Could the Next Big Information Technology Be ... DNA?

How DNA is used to store—and generate—information at extreme scales

Dan Saelinger

Billions of years before humans developed hard drives, evolution chose DNA to store its most precious information: the genetic code. Over time DNA became so proficient at this task that every known life-form on earth uses it. With recent technological breakthroughs that allow us to easily “read” and “write” DNA, scientists are now repurposing this age-old molecule to store new types of information—the kind that humans are generating at an exponential rate in the age of big data.

The concept of repurposing DNA to store information beyond genetic code has been discussed extensively. After all, the 1s and 0s of computer code are bumping up against the limits of physics. One of the challenges to safely storing all the data we create was exposed recently, when Myspace—once the most popular social network—announced that a decade’s worth of data may have been irreparably lost in a server-migration project. The long-term protection of data, like those of a Web site that rebooted after a period of dormancy, exposes where existing technologies are vulnerable and clunky. And it’s not just a spatial problem: significant energy is needed to maintain data storage.

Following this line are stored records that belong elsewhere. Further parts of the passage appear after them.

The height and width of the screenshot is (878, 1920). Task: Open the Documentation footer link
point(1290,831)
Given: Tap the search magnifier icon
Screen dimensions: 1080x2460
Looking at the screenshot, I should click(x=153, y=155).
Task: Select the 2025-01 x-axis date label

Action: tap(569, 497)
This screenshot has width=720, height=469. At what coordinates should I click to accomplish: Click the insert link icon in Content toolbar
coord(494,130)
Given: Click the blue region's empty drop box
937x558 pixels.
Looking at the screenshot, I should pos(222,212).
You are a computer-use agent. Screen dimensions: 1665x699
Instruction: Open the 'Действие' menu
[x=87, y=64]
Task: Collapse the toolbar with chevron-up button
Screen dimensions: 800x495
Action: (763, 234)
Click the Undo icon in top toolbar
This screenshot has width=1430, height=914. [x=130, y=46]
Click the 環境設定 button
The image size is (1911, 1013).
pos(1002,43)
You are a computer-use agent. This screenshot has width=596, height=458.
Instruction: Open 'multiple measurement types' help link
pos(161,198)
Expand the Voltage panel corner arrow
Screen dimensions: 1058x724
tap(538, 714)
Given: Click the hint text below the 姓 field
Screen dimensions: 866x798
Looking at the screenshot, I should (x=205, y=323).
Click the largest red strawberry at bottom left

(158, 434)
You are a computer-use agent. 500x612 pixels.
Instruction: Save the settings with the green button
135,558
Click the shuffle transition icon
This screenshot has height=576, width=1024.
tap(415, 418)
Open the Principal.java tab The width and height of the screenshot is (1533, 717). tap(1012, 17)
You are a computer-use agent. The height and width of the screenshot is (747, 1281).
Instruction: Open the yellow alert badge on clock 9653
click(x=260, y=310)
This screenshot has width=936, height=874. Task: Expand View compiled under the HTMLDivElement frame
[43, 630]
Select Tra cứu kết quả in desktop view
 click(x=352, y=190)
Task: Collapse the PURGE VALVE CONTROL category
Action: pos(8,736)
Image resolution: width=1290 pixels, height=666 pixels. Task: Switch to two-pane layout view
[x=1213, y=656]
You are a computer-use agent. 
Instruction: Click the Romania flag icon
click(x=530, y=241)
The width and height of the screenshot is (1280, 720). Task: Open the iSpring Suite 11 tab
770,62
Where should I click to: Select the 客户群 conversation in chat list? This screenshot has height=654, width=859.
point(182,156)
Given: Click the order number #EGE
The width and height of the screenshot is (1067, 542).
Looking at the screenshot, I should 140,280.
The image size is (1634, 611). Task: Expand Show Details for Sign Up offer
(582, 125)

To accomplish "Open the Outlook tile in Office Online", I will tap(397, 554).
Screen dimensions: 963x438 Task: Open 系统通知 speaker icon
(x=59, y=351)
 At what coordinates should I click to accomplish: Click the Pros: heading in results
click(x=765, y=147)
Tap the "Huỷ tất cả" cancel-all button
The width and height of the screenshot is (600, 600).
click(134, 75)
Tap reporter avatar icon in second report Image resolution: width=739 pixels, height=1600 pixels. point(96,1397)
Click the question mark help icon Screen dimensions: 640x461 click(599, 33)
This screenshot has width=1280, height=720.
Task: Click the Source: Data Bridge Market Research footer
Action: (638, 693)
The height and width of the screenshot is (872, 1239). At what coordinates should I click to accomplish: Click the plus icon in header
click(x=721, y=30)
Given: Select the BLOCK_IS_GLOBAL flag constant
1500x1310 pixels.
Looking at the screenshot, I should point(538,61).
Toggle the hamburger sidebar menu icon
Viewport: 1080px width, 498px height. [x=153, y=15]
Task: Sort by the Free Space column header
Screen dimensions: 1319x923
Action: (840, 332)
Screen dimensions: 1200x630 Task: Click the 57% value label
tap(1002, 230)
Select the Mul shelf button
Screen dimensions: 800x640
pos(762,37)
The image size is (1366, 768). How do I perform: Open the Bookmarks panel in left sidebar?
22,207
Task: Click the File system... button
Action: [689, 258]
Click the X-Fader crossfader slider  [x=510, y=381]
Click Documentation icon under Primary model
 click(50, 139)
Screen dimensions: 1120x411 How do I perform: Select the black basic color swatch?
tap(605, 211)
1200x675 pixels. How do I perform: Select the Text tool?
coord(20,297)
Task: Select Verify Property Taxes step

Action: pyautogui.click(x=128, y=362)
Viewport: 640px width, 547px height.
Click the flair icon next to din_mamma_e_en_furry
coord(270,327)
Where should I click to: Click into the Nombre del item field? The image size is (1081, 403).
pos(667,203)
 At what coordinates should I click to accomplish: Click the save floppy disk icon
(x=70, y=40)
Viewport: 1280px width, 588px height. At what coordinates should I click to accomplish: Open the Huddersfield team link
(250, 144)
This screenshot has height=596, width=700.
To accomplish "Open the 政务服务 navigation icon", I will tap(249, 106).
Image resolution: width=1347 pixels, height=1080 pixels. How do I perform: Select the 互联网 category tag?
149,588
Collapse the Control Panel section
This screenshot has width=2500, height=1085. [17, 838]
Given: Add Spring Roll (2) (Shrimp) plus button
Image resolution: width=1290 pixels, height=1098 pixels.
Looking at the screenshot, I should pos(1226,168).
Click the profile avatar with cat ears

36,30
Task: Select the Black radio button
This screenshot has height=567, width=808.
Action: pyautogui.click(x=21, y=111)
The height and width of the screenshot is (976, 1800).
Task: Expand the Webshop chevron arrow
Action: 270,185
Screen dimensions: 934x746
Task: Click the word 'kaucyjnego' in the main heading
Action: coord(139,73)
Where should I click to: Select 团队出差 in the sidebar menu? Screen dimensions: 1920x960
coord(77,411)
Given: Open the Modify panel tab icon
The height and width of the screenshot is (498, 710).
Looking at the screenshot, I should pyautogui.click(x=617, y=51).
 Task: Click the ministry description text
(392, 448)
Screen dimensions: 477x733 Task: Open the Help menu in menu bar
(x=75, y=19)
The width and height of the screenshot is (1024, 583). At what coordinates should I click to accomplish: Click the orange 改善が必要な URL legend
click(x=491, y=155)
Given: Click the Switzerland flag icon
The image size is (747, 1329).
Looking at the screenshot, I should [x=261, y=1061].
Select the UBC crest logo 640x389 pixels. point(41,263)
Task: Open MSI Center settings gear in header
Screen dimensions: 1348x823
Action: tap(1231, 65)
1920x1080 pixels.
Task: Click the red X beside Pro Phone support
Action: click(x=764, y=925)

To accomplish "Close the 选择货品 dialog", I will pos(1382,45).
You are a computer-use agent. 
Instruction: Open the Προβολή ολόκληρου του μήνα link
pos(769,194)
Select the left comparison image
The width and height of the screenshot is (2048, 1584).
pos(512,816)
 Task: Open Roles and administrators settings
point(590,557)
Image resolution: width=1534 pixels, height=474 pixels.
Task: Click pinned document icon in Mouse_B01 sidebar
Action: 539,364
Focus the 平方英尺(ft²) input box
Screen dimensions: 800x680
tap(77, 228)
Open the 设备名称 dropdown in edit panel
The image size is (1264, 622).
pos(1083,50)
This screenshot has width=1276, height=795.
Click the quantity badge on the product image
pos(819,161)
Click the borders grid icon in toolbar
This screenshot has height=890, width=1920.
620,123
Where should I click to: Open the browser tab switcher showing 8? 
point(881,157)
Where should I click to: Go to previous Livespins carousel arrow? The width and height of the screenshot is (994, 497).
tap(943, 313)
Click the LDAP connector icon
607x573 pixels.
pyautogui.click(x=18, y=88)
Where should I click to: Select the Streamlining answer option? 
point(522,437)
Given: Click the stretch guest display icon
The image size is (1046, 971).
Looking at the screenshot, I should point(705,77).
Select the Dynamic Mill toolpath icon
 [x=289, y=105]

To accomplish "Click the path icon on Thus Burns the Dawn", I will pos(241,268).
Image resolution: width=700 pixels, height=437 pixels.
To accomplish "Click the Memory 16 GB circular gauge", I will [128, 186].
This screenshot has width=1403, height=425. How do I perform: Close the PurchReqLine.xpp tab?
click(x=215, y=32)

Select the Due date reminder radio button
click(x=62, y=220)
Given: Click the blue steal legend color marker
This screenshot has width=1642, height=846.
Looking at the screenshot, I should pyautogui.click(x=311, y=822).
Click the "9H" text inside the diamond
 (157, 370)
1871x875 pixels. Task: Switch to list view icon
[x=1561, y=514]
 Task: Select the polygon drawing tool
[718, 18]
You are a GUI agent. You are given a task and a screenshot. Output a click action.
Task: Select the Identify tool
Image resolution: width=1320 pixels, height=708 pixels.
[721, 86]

The properties of DNA have the potential to get around these issues. For one thing, DNA’s double-helix structure is perfectly suited for information storage because knowing the sequence of one strand automatically tells you the sequence of the other strand. DNA is also stable for extended periods, which means the integrity and accuracy of information can be maintained. For example, in 2017 scientists analyzed DNA isolated from human remains that were 8,100 years old. These remains were not even stored in ideal conditions the entire time. If kept in a cool, dry environment, DNA can almost certainly last tens of thousands of years. DNA is also stable for long stretches, which means the integrity and accuracy of information can be maintained.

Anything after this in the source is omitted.